The increasing frequency of severe weather events will challenge insurers to enhance risk prediction and adjust underwriting models. Insurers must adapt pricing strategies, leverage innovative technologies, and collaborate with industry stakeholders to build resilience and better respond to unforeseen climate events. 

These risks highlight the need for insurers to adopt proactive risk management strategies, invest in technology and innovation, and engage with regulators and stakeholders to effectively navigate the evolving risk landscape in 2025. Balancing the pursuit of growth with effective risk management will be crucial, as the industry looks to innovate and expand while maintaining resilience against these risks. 

Ken Hugendubler, principal at Baker Tilly

Ken Hugendubler
Ken Hugendubler

AI governance will be a top issue for insurance organizations across the market as the technology progresses and more use-cases are explored. Every carrier is in a different spot when it comes to AI and ruling insurance bodies recognize that, which is why the NAIC issued a nonprescriptive Model Bulletin last year around the use of AI systems.

Several states have adopted the bulletin and AI governance currently rests in the hands of an organization's Board of Directors', but that will likely change over the next few years as a handful of other states have issued insurance-specific regulations around AI and want to ensure AI models are accurate and secure and aren't discriminatory.
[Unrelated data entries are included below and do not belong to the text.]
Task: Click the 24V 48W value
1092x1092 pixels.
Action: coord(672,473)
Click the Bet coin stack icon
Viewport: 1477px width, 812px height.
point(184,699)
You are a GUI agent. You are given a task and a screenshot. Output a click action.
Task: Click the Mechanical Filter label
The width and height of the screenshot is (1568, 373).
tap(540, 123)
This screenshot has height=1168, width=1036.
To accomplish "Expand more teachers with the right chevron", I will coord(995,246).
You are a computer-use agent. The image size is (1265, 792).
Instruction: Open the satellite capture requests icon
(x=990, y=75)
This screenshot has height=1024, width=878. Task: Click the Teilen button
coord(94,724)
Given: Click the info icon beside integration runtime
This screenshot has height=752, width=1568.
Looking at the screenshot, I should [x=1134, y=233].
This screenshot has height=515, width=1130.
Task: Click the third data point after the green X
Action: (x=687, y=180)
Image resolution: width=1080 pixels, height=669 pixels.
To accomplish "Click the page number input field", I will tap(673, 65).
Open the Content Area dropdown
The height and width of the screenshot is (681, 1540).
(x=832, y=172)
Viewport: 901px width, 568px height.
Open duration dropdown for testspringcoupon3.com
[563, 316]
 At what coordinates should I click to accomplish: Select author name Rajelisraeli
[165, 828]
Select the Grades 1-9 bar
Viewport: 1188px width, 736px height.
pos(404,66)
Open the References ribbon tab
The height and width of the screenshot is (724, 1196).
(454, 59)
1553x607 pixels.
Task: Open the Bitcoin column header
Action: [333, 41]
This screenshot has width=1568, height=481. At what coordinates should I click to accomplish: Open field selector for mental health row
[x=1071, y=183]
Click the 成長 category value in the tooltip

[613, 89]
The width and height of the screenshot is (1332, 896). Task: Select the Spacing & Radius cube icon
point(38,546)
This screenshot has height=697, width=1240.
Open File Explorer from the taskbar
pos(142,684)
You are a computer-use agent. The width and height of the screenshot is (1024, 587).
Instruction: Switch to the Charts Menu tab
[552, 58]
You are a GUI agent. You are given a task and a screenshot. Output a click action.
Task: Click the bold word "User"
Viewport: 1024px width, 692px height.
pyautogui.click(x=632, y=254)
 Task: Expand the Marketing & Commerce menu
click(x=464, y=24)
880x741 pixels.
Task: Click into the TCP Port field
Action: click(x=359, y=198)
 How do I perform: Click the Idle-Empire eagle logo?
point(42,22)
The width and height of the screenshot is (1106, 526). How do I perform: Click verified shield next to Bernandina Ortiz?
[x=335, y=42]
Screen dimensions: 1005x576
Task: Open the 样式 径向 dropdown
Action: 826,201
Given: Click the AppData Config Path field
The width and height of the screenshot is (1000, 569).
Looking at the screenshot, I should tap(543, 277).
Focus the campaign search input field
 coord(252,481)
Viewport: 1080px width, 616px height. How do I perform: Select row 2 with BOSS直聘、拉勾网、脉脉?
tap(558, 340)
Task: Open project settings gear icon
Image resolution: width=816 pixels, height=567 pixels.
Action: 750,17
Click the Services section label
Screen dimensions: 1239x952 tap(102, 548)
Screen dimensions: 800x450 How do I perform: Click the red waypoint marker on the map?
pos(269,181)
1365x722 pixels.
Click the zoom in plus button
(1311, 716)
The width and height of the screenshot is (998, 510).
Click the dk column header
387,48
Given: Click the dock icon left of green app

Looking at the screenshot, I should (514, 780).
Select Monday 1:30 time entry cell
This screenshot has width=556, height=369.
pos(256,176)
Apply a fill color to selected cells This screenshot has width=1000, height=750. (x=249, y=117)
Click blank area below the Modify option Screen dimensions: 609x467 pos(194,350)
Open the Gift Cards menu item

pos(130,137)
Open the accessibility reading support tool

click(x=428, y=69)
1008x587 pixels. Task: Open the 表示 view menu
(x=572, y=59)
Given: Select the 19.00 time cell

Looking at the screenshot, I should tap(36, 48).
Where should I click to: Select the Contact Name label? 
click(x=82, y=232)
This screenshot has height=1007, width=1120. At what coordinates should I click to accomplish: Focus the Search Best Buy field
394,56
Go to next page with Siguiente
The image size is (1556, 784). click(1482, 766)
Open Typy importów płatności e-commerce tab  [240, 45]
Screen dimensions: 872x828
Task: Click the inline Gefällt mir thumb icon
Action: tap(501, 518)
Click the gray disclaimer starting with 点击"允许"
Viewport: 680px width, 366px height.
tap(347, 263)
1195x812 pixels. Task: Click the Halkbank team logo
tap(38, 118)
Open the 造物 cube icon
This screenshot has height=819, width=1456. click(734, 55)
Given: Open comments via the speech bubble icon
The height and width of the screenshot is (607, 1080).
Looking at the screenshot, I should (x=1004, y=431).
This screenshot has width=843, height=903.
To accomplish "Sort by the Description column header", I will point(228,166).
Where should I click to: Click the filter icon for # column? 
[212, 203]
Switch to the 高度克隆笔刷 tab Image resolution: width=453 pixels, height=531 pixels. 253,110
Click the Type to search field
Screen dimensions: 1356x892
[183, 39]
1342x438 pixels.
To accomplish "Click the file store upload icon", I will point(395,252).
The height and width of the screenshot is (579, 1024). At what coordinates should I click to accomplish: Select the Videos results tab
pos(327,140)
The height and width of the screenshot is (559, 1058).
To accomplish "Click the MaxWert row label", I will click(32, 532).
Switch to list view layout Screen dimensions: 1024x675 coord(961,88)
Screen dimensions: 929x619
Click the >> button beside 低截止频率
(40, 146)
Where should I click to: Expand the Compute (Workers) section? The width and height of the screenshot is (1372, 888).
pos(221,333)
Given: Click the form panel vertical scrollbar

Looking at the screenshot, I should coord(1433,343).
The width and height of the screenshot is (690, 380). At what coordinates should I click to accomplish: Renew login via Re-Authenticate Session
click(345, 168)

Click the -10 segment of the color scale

Rachel Bush, VP, information risk governance at Nationwide

Rachel Bush
Rachel Bush

In today's interconnected world, every corporation relies on third parties, creating multiple perspectives of risk, including business resiliency, privacy and cyber risks like identity compromise.

Threat actors understand that by targeting a single third-party solution, they can potentially access data from multiple companies, amplifying the impact of their attacks. 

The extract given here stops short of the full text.